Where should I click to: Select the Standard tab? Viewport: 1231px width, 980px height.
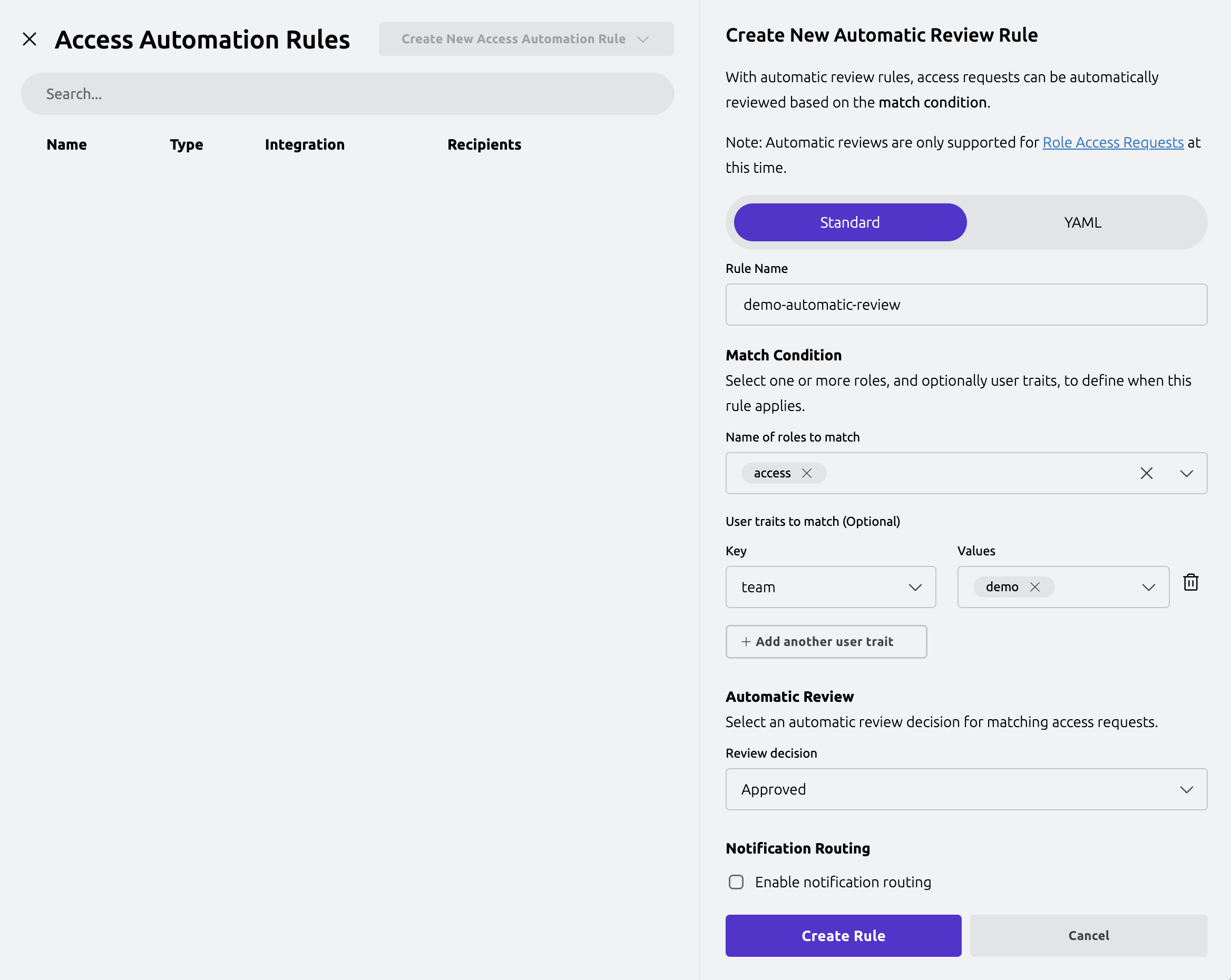point(849,222)
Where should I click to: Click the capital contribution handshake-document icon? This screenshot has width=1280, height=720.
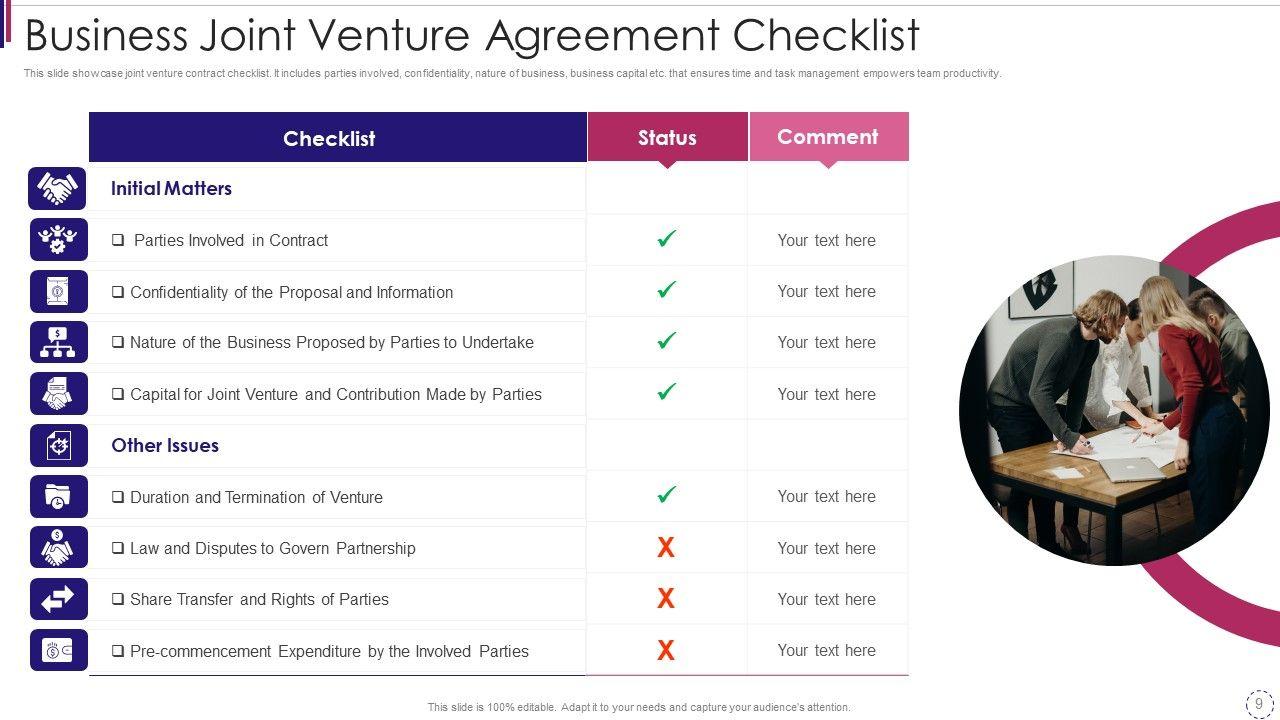click(x=58, y=394)
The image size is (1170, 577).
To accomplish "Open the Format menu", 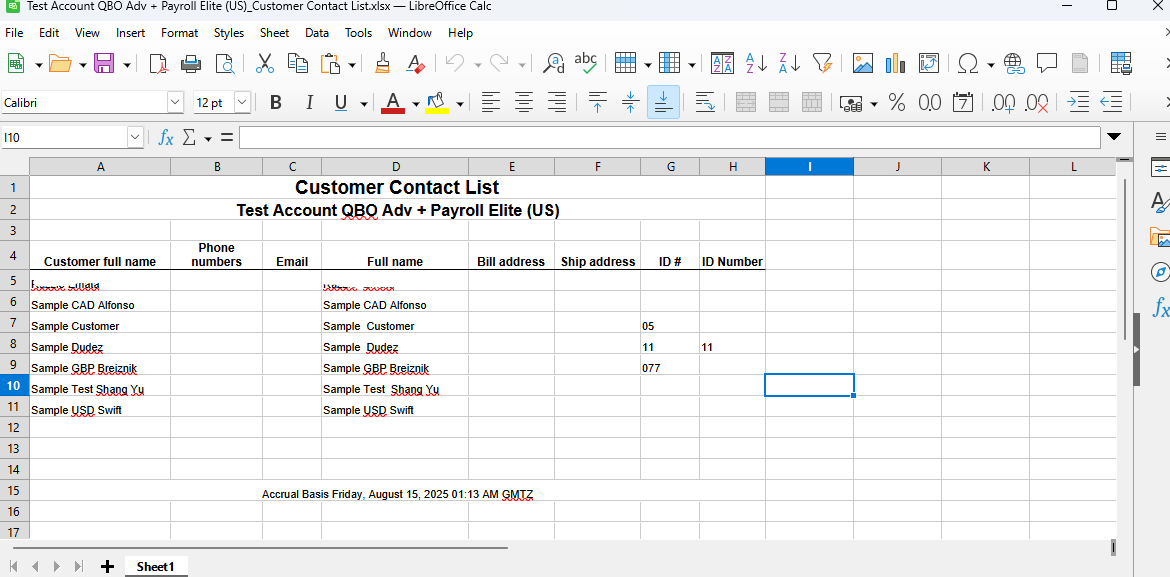I will point(180,33).
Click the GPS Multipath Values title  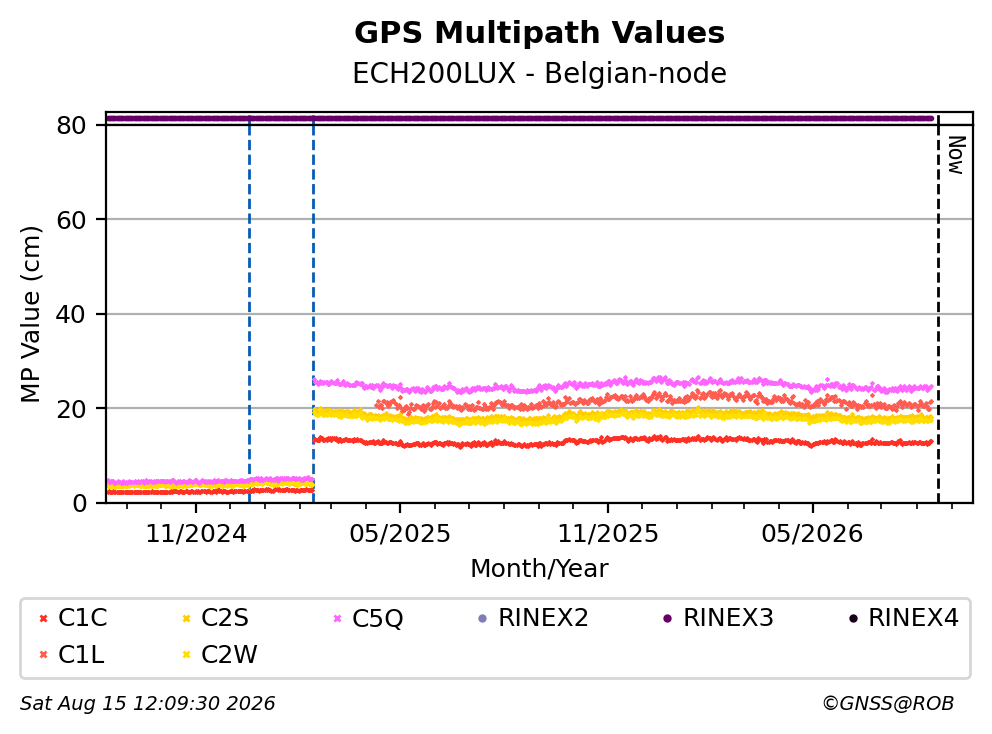(540, 33)
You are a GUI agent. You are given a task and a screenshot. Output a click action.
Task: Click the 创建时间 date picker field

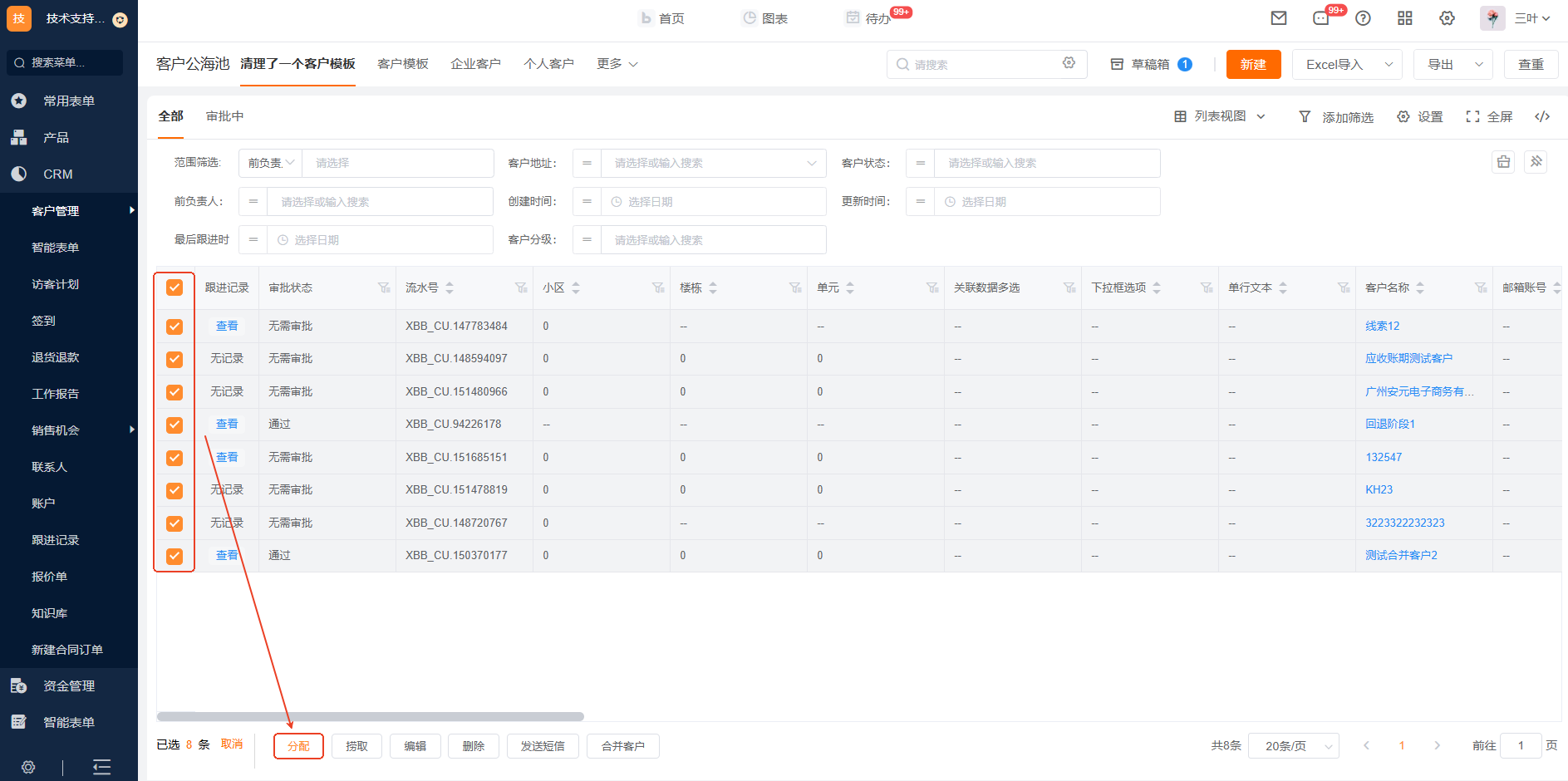[713, 202]
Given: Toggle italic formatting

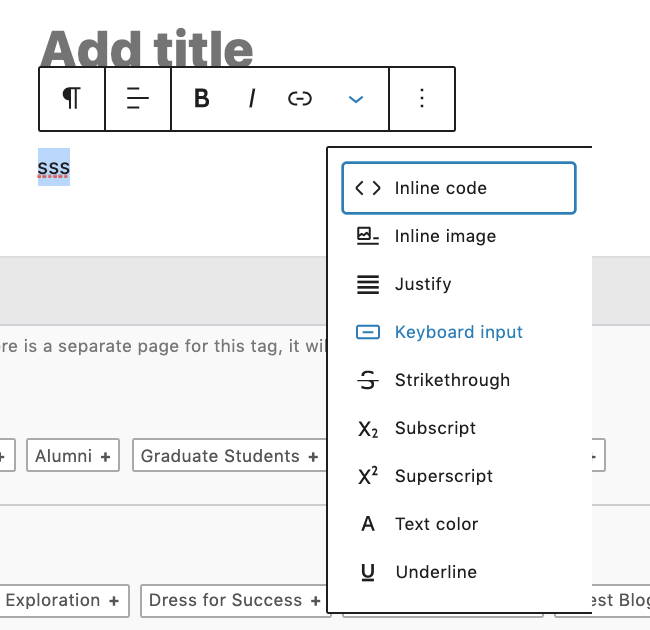Looking at the screenshot, I should pos(252,98).
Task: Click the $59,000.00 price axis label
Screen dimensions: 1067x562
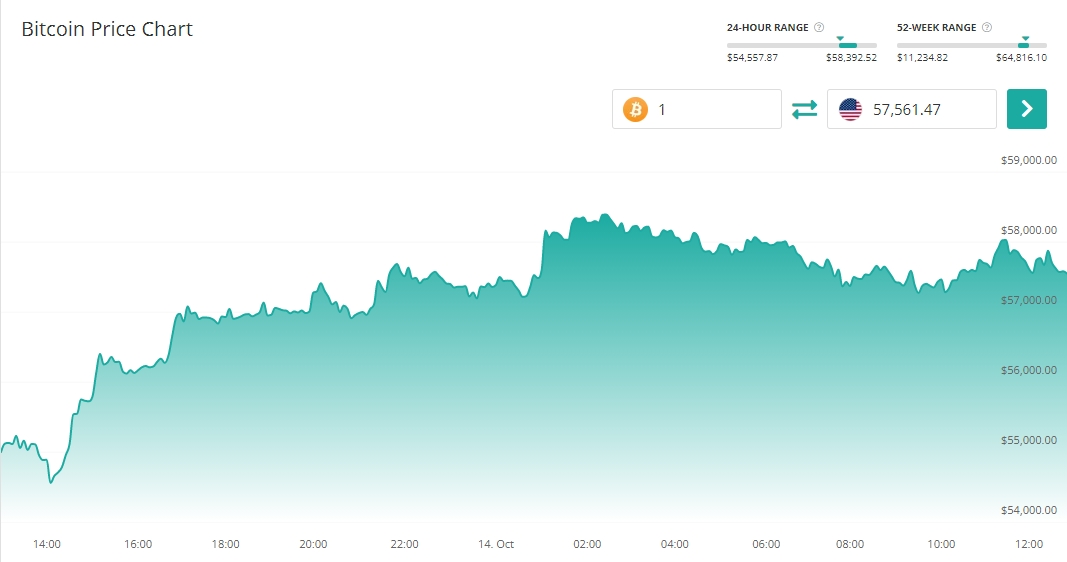Action: point(1028,160)
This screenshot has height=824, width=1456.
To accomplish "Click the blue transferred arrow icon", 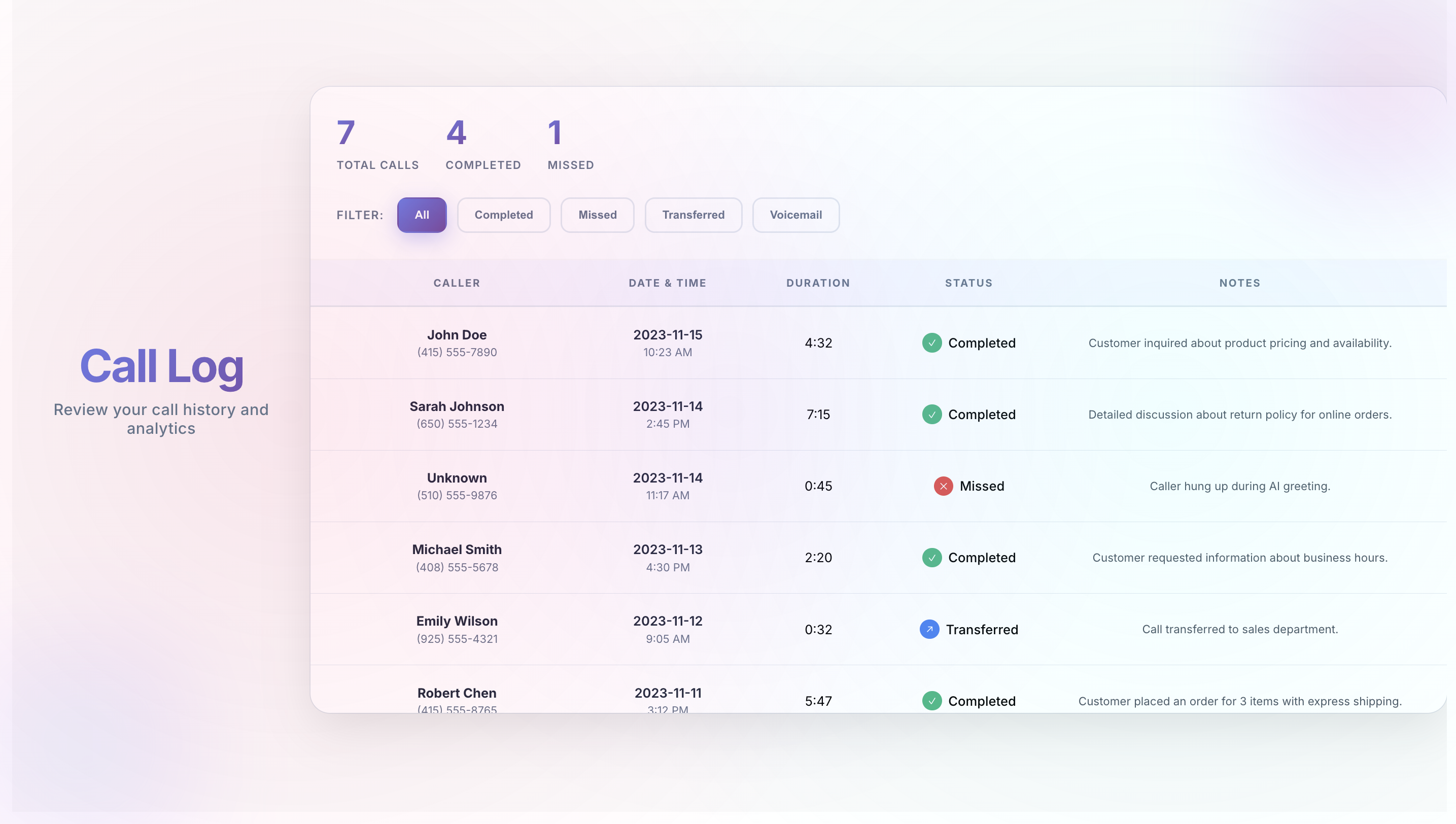I will click(x=929, y=629).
################
— EXERCISE AIM —
Count the lines of the entries above that contain the string "height", and give only the number.

— TASK ANSWER —
3